Spring – a season to celebrate dance and female artists by Emma Beatty
A DANCE FESTIVAL (and one opera)
The New Theatre Royal (NTR) has its “first ever festival of dance and visual theatre”, with everything from ballroom to ballet via sci-fi and contemporary. There are some big names – The Ballet Boyz performed back in March, but on 21 May contemporary dance boffin Wayne McGregor’s company is coming. McGregor’s many talents include choreographing movement for the Harry Potter films, but he’s most known for his hi-tech science-inspired dance works. This one, Autobiography, is based on the idea of his own DNA – 23 short dance pieces to represent his 23 pairs of chromosomes. He’s collaborated with “software architect” Nick Rothwell to create a unique algorithm for each performance—different every night—quite a challenge for the dancers. McGregor often plays with ideas of randomness and order, like this, pushing his dancers to create wholly original movement.
Also at the NTR festival, Ockham’s Razor – an aerial theatre company – bring a series of mid-air frames raised from floor to ceiling 10-11 May in which they lift, push and cradle each other through a sequence of windows and ledges.
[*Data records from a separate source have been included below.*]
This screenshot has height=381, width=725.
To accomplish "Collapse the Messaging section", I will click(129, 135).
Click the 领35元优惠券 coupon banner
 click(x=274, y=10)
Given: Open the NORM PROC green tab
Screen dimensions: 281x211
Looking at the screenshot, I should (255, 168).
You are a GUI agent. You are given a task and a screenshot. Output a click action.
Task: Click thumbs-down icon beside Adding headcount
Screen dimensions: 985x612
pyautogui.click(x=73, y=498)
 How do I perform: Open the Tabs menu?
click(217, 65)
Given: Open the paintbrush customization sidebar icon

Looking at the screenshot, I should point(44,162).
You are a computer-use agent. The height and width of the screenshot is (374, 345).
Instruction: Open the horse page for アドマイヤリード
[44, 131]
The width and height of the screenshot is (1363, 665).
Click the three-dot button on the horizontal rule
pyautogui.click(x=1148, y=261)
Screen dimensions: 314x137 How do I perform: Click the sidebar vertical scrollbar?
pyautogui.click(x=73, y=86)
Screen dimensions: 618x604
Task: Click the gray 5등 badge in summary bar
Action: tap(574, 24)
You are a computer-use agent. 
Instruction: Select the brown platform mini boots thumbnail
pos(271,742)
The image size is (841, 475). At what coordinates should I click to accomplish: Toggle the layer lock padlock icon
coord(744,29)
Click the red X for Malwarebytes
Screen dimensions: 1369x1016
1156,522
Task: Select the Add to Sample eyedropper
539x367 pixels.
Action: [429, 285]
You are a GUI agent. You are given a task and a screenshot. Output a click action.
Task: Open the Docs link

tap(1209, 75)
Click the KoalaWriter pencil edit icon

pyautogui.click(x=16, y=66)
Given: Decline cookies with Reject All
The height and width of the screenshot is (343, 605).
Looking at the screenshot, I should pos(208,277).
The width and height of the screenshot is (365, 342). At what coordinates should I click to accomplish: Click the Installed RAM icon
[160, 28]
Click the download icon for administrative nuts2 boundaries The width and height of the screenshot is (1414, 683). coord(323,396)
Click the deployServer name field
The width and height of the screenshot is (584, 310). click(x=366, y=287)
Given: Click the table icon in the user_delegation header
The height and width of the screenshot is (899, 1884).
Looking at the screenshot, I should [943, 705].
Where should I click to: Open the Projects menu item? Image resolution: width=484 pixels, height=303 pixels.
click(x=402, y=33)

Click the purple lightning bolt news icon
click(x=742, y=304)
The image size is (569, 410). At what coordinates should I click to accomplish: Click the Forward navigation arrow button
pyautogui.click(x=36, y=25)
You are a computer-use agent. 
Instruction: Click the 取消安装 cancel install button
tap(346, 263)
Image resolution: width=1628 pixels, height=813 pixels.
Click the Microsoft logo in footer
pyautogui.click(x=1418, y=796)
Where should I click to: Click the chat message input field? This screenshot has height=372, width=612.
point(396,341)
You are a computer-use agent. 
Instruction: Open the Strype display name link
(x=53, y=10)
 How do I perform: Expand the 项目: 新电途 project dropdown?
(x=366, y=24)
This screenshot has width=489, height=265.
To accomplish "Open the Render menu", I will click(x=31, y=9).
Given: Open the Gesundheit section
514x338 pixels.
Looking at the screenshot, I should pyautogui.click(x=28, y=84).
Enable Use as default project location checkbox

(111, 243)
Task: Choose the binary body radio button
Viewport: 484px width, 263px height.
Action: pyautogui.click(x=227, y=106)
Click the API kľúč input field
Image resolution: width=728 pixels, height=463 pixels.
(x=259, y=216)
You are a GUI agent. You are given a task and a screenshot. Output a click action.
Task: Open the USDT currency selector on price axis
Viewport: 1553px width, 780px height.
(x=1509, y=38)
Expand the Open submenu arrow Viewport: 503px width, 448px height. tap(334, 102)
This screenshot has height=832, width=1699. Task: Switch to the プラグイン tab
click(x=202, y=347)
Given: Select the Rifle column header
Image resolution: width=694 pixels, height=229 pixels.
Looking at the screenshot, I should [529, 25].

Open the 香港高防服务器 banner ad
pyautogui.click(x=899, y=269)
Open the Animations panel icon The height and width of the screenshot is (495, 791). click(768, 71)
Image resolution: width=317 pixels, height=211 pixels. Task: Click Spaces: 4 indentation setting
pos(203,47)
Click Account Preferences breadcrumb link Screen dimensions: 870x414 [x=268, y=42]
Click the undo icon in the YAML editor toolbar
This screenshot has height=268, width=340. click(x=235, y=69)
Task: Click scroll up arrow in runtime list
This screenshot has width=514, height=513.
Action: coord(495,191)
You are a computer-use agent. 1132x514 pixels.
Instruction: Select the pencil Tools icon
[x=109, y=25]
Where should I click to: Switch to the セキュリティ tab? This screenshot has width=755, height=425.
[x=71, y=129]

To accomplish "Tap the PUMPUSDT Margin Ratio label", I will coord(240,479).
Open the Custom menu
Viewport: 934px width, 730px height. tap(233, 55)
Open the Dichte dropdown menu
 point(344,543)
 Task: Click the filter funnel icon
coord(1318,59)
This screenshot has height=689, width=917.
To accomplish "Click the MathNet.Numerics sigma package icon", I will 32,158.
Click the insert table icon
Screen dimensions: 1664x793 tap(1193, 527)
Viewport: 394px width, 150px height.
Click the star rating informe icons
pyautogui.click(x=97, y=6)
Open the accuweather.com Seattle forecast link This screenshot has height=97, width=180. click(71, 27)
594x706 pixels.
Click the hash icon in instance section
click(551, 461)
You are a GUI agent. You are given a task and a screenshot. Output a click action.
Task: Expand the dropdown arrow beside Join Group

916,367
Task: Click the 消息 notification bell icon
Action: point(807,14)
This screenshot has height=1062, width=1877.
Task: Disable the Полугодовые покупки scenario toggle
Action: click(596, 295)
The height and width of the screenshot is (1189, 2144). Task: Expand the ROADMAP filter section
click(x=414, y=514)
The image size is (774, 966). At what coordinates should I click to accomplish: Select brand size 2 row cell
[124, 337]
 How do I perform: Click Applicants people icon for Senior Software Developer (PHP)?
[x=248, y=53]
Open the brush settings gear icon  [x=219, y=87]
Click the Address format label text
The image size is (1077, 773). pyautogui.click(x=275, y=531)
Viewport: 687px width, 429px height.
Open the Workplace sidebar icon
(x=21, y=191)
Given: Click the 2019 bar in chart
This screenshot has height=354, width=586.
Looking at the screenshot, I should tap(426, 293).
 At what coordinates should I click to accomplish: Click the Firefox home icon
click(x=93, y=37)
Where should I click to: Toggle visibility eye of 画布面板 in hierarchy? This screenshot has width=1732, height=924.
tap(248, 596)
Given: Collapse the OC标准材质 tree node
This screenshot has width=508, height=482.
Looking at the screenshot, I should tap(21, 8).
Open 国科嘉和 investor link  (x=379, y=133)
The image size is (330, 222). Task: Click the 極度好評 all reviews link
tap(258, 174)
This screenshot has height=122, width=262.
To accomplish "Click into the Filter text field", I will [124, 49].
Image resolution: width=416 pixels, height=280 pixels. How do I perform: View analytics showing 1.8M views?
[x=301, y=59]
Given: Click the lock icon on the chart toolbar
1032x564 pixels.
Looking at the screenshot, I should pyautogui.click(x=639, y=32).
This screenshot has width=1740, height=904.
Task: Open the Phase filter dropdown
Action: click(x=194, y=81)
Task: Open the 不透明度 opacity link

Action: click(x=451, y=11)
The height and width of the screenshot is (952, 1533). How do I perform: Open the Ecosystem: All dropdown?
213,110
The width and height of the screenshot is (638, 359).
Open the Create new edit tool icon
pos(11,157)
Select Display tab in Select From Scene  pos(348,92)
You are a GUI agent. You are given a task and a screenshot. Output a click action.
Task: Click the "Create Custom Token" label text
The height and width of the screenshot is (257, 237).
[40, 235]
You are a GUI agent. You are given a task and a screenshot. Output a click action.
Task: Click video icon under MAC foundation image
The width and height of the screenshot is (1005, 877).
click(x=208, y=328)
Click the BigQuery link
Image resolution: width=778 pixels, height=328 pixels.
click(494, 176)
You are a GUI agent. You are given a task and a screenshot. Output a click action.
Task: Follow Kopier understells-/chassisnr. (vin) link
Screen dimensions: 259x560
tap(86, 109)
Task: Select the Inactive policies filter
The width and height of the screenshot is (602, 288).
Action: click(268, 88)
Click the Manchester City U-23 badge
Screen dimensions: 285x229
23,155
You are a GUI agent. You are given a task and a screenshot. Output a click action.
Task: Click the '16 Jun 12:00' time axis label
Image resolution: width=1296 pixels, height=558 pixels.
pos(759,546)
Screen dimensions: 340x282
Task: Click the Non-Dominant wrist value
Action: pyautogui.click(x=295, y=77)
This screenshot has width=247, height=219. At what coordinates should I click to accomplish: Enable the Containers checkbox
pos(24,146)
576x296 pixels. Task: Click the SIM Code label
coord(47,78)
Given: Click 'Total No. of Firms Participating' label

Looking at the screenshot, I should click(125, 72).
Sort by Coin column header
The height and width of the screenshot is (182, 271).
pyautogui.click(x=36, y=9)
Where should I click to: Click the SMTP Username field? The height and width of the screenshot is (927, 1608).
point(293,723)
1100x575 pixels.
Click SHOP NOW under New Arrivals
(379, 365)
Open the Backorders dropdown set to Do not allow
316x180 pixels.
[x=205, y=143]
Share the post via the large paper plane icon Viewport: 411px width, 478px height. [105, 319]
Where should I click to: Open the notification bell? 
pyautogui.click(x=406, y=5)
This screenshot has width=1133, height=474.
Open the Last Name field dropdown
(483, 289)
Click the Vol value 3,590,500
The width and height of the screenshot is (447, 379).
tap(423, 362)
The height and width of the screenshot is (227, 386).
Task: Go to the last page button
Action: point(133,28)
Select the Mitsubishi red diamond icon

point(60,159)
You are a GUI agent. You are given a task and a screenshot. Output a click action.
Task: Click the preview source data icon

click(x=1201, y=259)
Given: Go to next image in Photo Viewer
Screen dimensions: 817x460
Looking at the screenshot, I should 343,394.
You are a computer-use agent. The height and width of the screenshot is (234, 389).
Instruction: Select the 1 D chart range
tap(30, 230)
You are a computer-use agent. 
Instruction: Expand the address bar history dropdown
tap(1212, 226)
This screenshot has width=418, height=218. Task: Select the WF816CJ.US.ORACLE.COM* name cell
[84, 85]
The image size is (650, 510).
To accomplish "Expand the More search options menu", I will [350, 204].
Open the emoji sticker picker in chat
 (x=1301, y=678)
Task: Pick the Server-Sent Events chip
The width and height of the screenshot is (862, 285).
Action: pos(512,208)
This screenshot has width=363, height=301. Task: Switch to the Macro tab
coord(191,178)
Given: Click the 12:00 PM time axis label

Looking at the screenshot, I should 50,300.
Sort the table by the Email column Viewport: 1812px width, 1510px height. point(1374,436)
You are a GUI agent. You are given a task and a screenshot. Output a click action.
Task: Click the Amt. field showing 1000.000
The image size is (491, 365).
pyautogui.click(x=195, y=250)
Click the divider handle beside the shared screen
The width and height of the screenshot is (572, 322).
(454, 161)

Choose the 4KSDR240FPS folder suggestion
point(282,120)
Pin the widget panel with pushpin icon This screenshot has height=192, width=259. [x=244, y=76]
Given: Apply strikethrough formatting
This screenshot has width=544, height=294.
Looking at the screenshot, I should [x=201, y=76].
It’s part-circus/part-dance/part-theatre.
CLOD Ensemble defies categorisation; a company of dancers, actors and singers who “create an epic moving sculpture” in their new piece (16 May). It sounds intriguing, with its monochrome set and specially composed musical score counterpointed by “sounds of howling wind, downpours and thunderclaps”. It premieres at London’s Southbank in April before coming down here.
Traditional dance fans can also expect some old favourites too. Strictly’s Kevin Clifton himself is appearing on 17 May, dancing with partner Graziano Di Prima. And ballet fans can see Vienna Festival Ballet’s glorious dancing doll Coppélia on 25 May (3pm matinee).
Finally, one more NTR show to mention – OperaUpClose are bringing their 2011 Olivier-Award winning production of Puccini’s
La Bohème (25 April), set in jeans and t-shirts and sung in English.
Elsewhere in the city, Aspex has a futuristic season exploring the mixing of new digital media with more traditional forms. Its main show is work by long-established multimedia artist Maggie Roberts – who blends pixels and paint in a surrealist mix on themes of sci-fi and the interactions between human life, nature, and technology 5 Apr-23 Jun.
Jack House Gallery in Old Portsmouth goes from strength to strength this spring. First, it has The Sunset Portfolio lithographs 2018 (5 April (date TBC)-11 May), a new series of large lithographic prints by artist Caroline Walker full of her trade-mark lush colour and mysterious cinematic styling.
Then, there’s work by veteran US photographer Duane Michals—black and white images of New York in the ‘60s, “achingly nostalgic” showing the city frozen in time.
Then, 9 May-15 June, it brings two big names together in a show of lithographs by Paula Rego and Cathie Pilkington. Pilkington started collaborating with Rego in 2005 when she was asked to make props for one of Rego’s famous narrative paintings. Their partnership went on and Pilkington made more models and mannequins to use in Rego’s works. This show celebrates these two great women artists who, though different ages, share a similar subject matter of transgressive femininity. You might have seen Pilkington’s recent installation at Pallant House, Chichester: dismembered dolls limbs and eerie faceless figurines and pregnant dolls – strangely beguiling and disquieting.
And finally, Art Space on Brougham Road has more work by women artists in Heimweh (5-14 April), see Hidden Spaces on p.44 for details.